*Task:* Give back exactly the lines that run from the beginning of the entries to the line containing "(Black)] (491, 1831)", both included, and nothing else.

*Stored items from a collection:*
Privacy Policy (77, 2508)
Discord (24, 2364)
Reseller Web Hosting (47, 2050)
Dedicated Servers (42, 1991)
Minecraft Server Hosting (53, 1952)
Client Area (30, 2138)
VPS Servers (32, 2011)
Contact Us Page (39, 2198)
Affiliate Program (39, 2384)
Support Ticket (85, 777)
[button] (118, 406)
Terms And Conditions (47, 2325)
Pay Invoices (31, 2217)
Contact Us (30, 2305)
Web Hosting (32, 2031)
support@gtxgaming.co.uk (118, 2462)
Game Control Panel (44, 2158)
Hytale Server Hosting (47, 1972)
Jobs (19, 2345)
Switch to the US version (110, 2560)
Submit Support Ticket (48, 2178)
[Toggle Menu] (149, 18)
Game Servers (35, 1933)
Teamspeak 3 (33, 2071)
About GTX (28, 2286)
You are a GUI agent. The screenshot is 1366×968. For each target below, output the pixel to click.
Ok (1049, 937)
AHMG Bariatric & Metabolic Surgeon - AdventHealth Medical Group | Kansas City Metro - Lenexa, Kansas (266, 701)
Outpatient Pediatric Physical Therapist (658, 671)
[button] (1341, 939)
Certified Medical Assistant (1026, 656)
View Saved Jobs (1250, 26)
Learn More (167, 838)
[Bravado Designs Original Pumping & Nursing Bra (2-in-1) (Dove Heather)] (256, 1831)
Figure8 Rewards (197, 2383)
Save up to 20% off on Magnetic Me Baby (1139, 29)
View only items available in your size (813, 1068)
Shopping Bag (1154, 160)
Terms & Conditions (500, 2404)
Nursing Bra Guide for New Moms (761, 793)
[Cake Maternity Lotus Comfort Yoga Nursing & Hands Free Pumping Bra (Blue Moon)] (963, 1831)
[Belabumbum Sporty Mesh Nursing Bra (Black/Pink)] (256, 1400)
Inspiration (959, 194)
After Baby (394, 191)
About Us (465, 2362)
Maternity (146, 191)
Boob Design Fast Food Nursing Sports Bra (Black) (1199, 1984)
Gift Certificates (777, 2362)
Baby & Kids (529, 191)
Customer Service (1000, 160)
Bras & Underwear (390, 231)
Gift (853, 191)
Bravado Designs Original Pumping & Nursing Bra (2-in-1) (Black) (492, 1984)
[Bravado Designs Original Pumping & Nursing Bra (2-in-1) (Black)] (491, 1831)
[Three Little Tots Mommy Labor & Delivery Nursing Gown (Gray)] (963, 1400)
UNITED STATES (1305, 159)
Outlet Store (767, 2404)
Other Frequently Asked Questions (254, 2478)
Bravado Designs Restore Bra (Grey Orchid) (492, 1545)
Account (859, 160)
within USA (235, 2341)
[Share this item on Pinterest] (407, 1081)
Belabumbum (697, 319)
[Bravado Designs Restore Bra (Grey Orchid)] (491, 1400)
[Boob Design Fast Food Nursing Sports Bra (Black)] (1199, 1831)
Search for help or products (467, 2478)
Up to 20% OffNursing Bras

*Task output:*
Privacy Policy (77, 2508)
Discord (24, 2364)
Reseller Web Hosting (47, 2050)
Dedicated Servers (42, 1991)
Minecraft Server Hosting (53, 1952)
Client Area (30, 2138)
VPS Servers (32, 2011)
Contact Us Page (39, 2198)
Affiliate Program (39, 2384)
Support Ticket (85, 777)
[button] (118, 406)
Terms And Conditions (47, 2325)
Pay Invoices (31, 2217)
Contact Us (30, 2305)
Web Hosting (32, 2031)
support@gtxgaming.co.uk (118, 2462)
Game Control Panel (44, 2158)
Hytale Server Hosting (47, 1972)
Jobs (19, 2345)
Switch to the US version (110, 2560)
Submit Support Ticket (48, 2178)
[Toggle Menu] (149, 18)
Game Servers (35, 1933)
Teamspeak 3 (33, 2071)
About GTX (28, 2286)
You are a GUI agent. The screenshot is 1366×968. For each target below, output the pixel to click.
Ok (1049, 937)
AHMG Bariatric & Metabolic Surgeon - AdventHealth Medical Group | Kansas City Metro - Lenexa, Kansas (266, 701)
Outpatient Pediatric Physical Therapist (658, 671)
[button] (1341, 939)
Certified Medical Assistant (1026, 656)
View Saved Jobs (1250, 26)
Learn More (167, 838)
[Bravado Designs Original Pumping & Nursing Bra (2-in-1) (Dove Heather)] (256, 1831)
Figure8 Rewards (197, 2383)
Save up to 20% off on Magnetic Me Baby (1139, 29)
View only items available in your size (813, 1068)
Shopping Bag (1154, 160)
Terms & Conditions (500, 2404)
Nursing Bra Guide for New Moms (761, 793)
[Cake Maternity Lotus Comfort Yoga Nursing & Hands Free Pumping Bra (Blue Moon)] (963, 1831)
[Belabumbum Sporty Mesh Nursing Bra (Black/Pink)] (256, 1400)
Inspiration (959, 194)
After Baby (394, 191)
About Us (465, 2362)
Maternity (146, 191)
Boob Design Fast Food Nursing Sports Bra (Black) (1199, 1984)
Gift Certificates (777, 2362)
Baby & Kids (529, 191)
Customer Service (1000, 160)
Bras & Underwear (390, 231)
Gift (853, 191)
Bravado Designs Original Pumping & Nursing Bra (2-in-1) (Black) (492, 1984)
[Bravado Designs Original Pumping & Nursing Bra (2-in-1) (Black)] (491, 1831)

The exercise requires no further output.